The Ground Up Solutions Stadium (formerly Park Road Stadium) is an association football stadium in Cheadle, Stockport, England. It is the home ground of North West Counties Football League club Cheadle Town F.C. and FA Women's National League club Cheadle Town Stingers. It has a capacity of 1,200 people, with 100 seated.

== History ==
The Ground Up Solutions Stadium (formerly Park Road Stadium) was constructed in the 1950s as the training ground for Manchester City. The ground is owned by Stockport Metropolitan Borough Council. During the 1966 FIFA World Cup, it was the training camp location for the Portugal national football team. In 1982, Manchester City ceded the lease of Park Road to Grasmere Rovers (who would be renamed Cheadle Town a year later). In 1993, it was used as the base for a football training school run by the Brazil national football team winger Jairzinho. In 1995, floodlights were installed for the first time and this was commemorated with an opening match between Cheadle Town and Manchester United.

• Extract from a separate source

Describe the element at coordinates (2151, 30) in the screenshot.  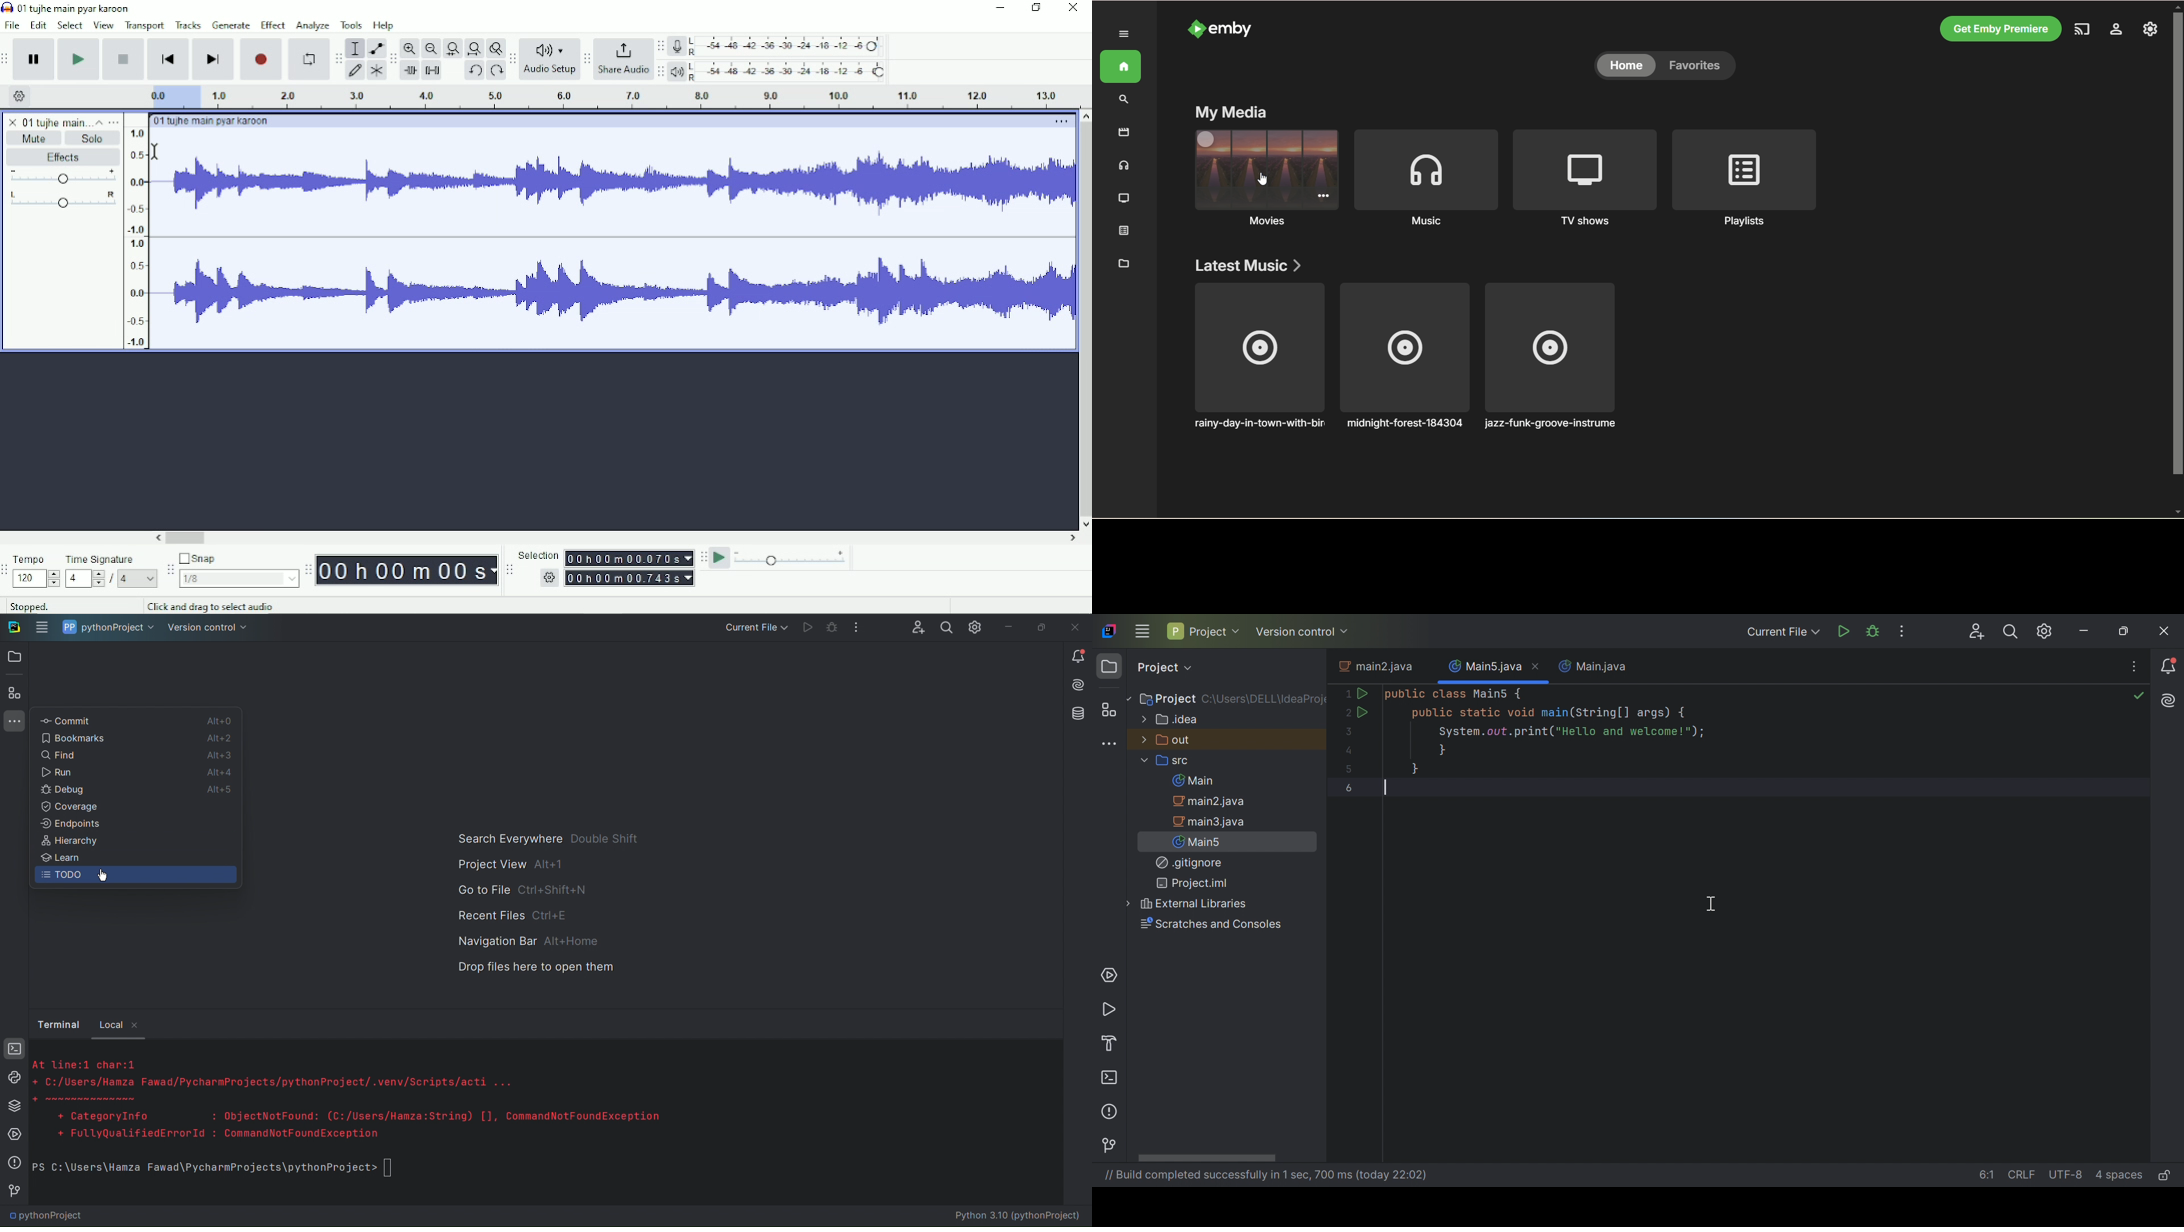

In 2005, Cheadle Town moved their 2005–06 North West Counties Football League Division Two home match against F.C. United of Manchester from Park Road to Stockport County's Edgeley Park in Stockport due to crowd numbers. They also moved their North West Counties Football League Challenge Cup match against F.C. United from Park Road to Curzon Ashton's Tameside Stadium due to Stockport Council's heath and safety officer insisting Park Road was unsafe to host the numbers and after Sale Sharks rugby union team vetoed them using Edgeley Park again.

During the 2012–13 season, Park Road was subject to a spate of vandalism. Pre-season, vandals had torn wood off the back of the main stand and destroyed the CCTV system. In January the ground was subject to an arson attack but did not cause any damage to the pitch.